Development of a Prognostic Five-Gene Signature for Diffuse Lower-Grade Glioma Patients.

Background: Diffuse lower-grade gliomas (LGGs) are infiltrative and heterogeneous neoplasms. Gene signature including multiple protein-coding genes (PCGs) is widely used as a tumor marker. This study aimed to construct a multi-PCG signature to predict survival for LGG patients.
Methods: LGG data including PCG expression profiles and clinical information were downloaded from The Cancer Genome Atlas (TCGA) and the Chinese Glioma Genome Atlas (CGGA). Survival analysis, receiver operating characteristic (ROC) analysis, and random survival forest algorithm (RSFVH) were used to identify the prognostic PCG signature.
Results: From the training (n = 524) and test (n = 431) datasets, a five-PCG signature which can classify LGG patients into low- or high-risk group with a significantly different overall survival (log rank P < 0.001) was screened out and validated. In terms of prognosis predictive performance, the five-PCG signature is stronger than other clinical variables and IDH mutation status. Moreover, the five-PCG signature could further divide radiotherapy patients into two different risk groups. GO and KEGG analysis found that PCGs in the prognostic five-PCG signature were mainly enriched in cell cycle, apoptosis, DNA replication pathways. Conclusions: The new five-PCG signature is a reliable prognostic marker for LGG patients and has a good prospect in clinical application.

Introduction

Glioma is the most common primary CNS tumor and was classified into grades I–IV according to histopathological characteristics. Glioblastoma (WHO grade IV glioma) accounts for 70–75% of all diagnosed diffuse gliomas, with a median overall survival of 14–17 months (1). Diffuse low-grade (WHO grade II) and intermediate-grade (WHO grade III) gliomas are considered lower-grade gliomas (LGGs), and their clinical behavior is highly variable, with a prognosis of 1–15 years (2). Overall, the prognosis of glioma patients is not satisfactory. For LGGs, the great prognostic variance among patients subjected to the same therapeutic regimen is the highlighted clinical problem. Thus, identification of patients with bad survival is very important for instructing subsequent treatment.

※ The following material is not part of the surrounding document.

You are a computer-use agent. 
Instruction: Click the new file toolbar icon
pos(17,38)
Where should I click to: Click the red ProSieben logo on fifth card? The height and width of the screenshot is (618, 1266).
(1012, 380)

Glioma is a fatal tumor that derives from glial cell and grows in the central nervous system, including diffuse gliomas and nondiffuse gliomas (3). Diffuse gliomas are the most frequently occurring intracranial malignant tumors, encompassing various histologic types (astrocytic or oligodendroglial) and malignancy grades [World Health Organization (WHO) grades II, III, and IV] tumors. Astrocytomas and oligodendrogliomas in the low grade (WHO II) and intermediate grade (WHO III) are incorporated into diffuse lower-grade glioma (LGG) and perform better than IV grade glioblastoma in both malignancy and prognosis. However, it is difficult to predict the clinical outcome of LGG patients because LGG are a highly heterogeneous group of tumors. Firstly, there is a difference in the speed of tumor progression within LGG. Some are relatively inert, while others quickly progress to high-grade glioma or glioblastoma. Secondly, therapeutic sensitivity varies in LGG patients. Some people have effective treatments, while others have poor treatment results. Finally, LGG patients differ greatly in the prognosis, ranging from 1 to 15 years (2). Due to the limitations of histologic classification of LGG, finding molecular markers that can accurately predict prognosis and treatment response has become an urgent task (4).

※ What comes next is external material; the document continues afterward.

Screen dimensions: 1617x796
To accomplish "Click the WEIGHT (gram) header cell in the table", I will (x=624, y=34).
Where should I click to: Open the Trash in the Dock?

In recent years, significant progress has been made in the study of molecular pathology of gliomas, and a series of molecular markers have been discovered that are helpful for clinical diagnosis, prognostic judgment, and treatment guidance, such as IDH1/2 gene mutation, chromosome 1p/19q co-deletion, and MGMT promoter methylation (5). Especially, the revised 2016 WHO classification of CNS tumors made fundamental changes and classified diffuse gliomas based on IDH mutation and 1p/19q co-deletion status. This innovative measure highlights the important role of novel and reliable gene biomarkers in the diagnosis and prognosis of gliomas.

With the development of next-generation sequencing technology, a large amount of high-throughput sequencing data and a variety of bioinformatics methods have prompted researchers to further understand tumorigenesis and find prognostic markers. Hu et al. (6) selected a prognostic 35-gene signature from 374 glioma patients carrying the 1p/19q co-deletion. Wu constructed a six-gene signature that could classify IDH-mutant GBM patients into high or low risk of poor outcome using 33 samples from the Chinese Glioma Genome Atlas RNA-sequencing data and 21 cases from Chinese Glioma Genome Atlas microarray data (7). Deng found a four-gene immune prognostic signature for predicting prognosis in LGGs through analyzing 511 LGG samples from the TCGA database and 172 LGG samples from the CGGA dataset (8). Therefore, gene signature has become the research focus of glioma prognostic markers.

In the present study, the protein-coding gene (PCG) expression data from a total of 955 LGG patients were collected from the Cancer Genome Atlas (TCGA) database and the Chinese Glioma Genome Atlas (CGGA). We aimed to mine the large queue of gene expression data and clinical information to identify a prognostic PCG signature and explore its significance of treatment guidance.

Materials and Methods

Data Collection of Diffuse LGG Patients

The clinical information and mRNA expression data of LGG patients were obtained from the TCGA database (http://cancergenome.nih.gov/; https://xenabrowser.net/datapages/). Another independent dataset used as validation or test dataset was downloaded from the CGGA database (http://www.cgga.org.cn/). LGG cases with clinical survival information including survival status and survival time were selected for building the prognostic model. Clinical details of LGG patients in the training and test datasets are shown in Supplementary Table 1. Genes with missing expression values in >20% samples were removed in subsequent analysis (9).

The Process of Developing the Prognostic Signatures in the Training Dataset

Using Kaplan–Meier (KM) and receiver operating characteristic (ROC) analysis, we identified the PCGs significantly associated with patients' OS with AUC > 0.6 from the TCGA group. Then we reduced the number of the PCGs by the random survival forest algorithm (RSFVH). Further, prognostic models were constructed as follows:

where N is the number of PCG, Expression is the PCG expression value, and coefficient is the PCG expression in Cox regression analysis. The final prognostic PCG signature was screened out with the largest AUC value in all the constructed models (10).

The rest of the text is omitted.